_Stated exercise 1:_ In the passage on risk analysis, rewrite the portion between "These are some" and "a cost/benefit analysis.", inclusive, with "team" replaced by "committee".
_Stated exercise 2:_
Answer these questions using the risk analysis passage:
(a) What does the abbreviation SLE stand for?
(b) What type of analysis is needed to show that a security countermeasure makes good business sense?
(c) In the Web server example, what is the annual cost of maintenance and operation of the safeguard?
_Stated exercise 3:_ Pick up the passage on risk analysis and countermeasure costs after its final sentence and continue it.

_Text excerpt:_
What is the cost of recovering from a hacker attack?
What is the value lost if critical devices were to fail?
What is the single loss expectancy (SLE) for each asset and each threat?
These are some general questions, while the specific questions will depend upon the types of threats the team uncovers. The team then needs to calculate the probability and frequency of the identified vulnerabilities being exploited.
Identify countermeasures and determine cost/benefit:
The team then needs to identify countermeasures and solutions to reduce the potential damages from the identified threats. A security countermeasure must make good business sense, meaning that it is cost-effective and that its benefit outweighs its cost. This requires another type of analysis: a cost/benefit analysis.
A commonly used cost/benefit calculation can be given as:
Value of safeguard to the company =
(ALE before implementing safeguard) – (ALE after implementing safeguard) – (annual cost of safeguard)
For example, if the ALE of the threat of a hacker bringing down a Web server is $12,000 prior to implementing the suggested safeguard, $3,000 after implementing the safeguard, and the annual cost of maintenance and operation of the safeguard is $650, then the value of this safeguard to the company is $8,350 each year.
The following items need to be considered and evaluated when deriving the full cost of a countermeasure:
Compatibility with other countermeasures
Repair, replacement or update costs
Operating and support costs
Effects on productivity
It is important that the team knows how to calculate the actual cost of a countermeasure to properly weigh it against the benefit and savings the countermeasure is supposed to provide.

_Recorded data:_
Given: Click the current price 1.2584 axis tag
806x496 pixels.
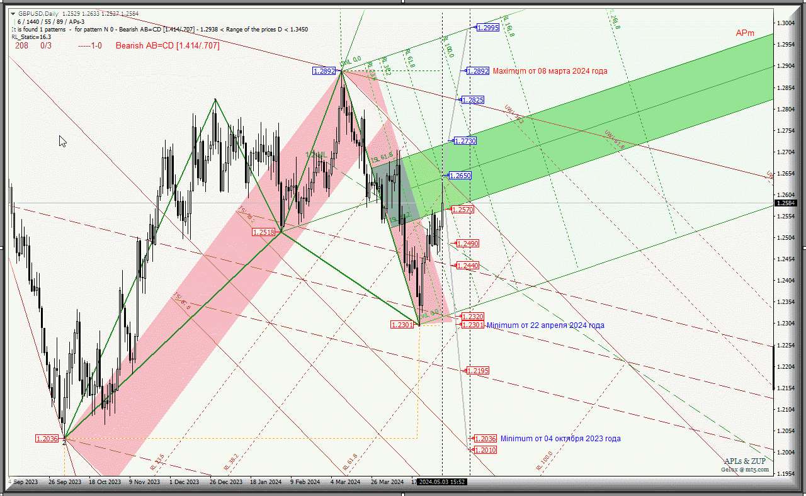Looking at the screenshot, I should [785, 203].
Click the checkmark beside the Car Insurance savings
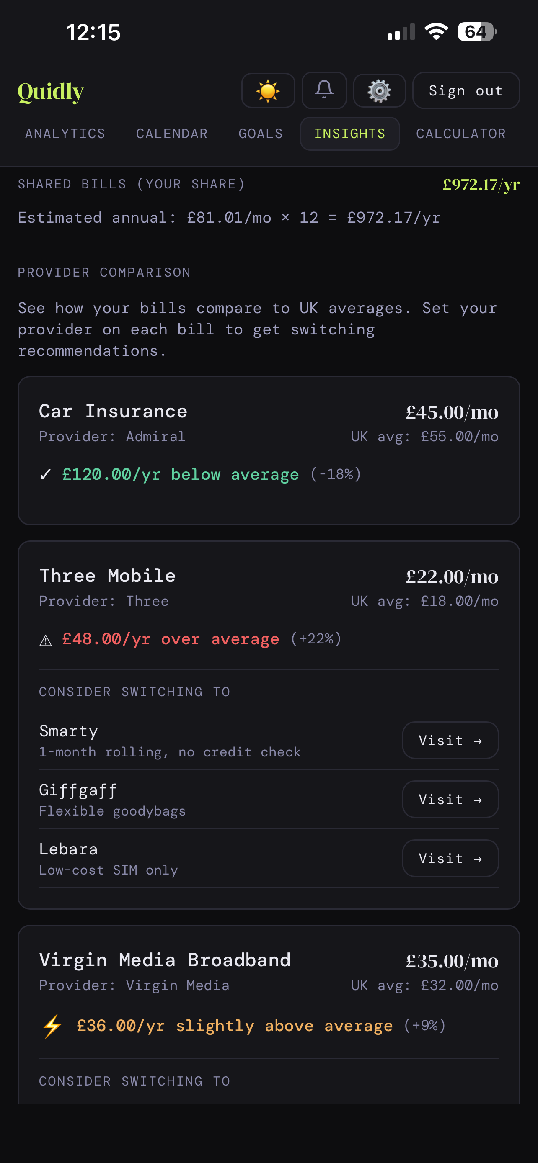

_Task output 1:_
These are some general questions, while the specific questions will depend upon the types of threats the committee uncovers. The committee then needs to calculate the probability and frequency of the identified vulnerabilities being exploited.
Identify countermeasures and determine cost/benefit:
The committee then needs to identify countermeasures and solutions to reduce the potential damages from the identified threats. A security countermeasure must make good business sense, meaning that it is cost-effective and that its benefit outweighs its cost. This requires another type of analysis: a cost/benefit analysis.

_Task output 2:_
(a) Single loss expectancy.
(b) A cost/benefit analysis.
(c) $650.

_Task output 3:_
The following is a short list of what generally is expected from the results of a risk analysis:
Monetary values assigned to assets
Comprehensive list of all possible and significant threats
Probability of the occurrence rate of each threat
Loss potential the company can endure per threat in a 12-month time span
Recommended safeguards, countermeasures, and actions
Risk analysis can be divided into two major types:
Quantitative Risk Analysis
Qualitative Risk Analysis
Quantitative Risk Analysis:
A Quantitative risk analysis attempts to assign an objective numeric value (cost) to the components (assets and threats) of the risk analysis. In quantitative risk analysis all elements of the process, including asset value, impact, threat frequency, safeguard effectiveness, safeguard costs, uncertainty, and probability are measured and assigned a numeric value. However, achieving a purely quantitative risk analysis is impossible.
Qualitative Risk Analysis:
A qualitative risk analysis is scenario-driven and doesn’t attempt to assign numeric values to the components (assets and threats) of the risk analysis. In qualitative risk analysis, we develop real scenarios that describe a threat and potential losses to organizational assets. Unlike a quantitative risk analysis, it’s possible to conduct a purely qualitative risk analysis.
As far as CISSP is concerned, the candidate must know all the core element of risk management that also includes control. Risk Control is a safeguard or countermeasure that reduces risk associated with a specific threat. The absence of a safeguard against a threat creates vulnerability and increases the risk.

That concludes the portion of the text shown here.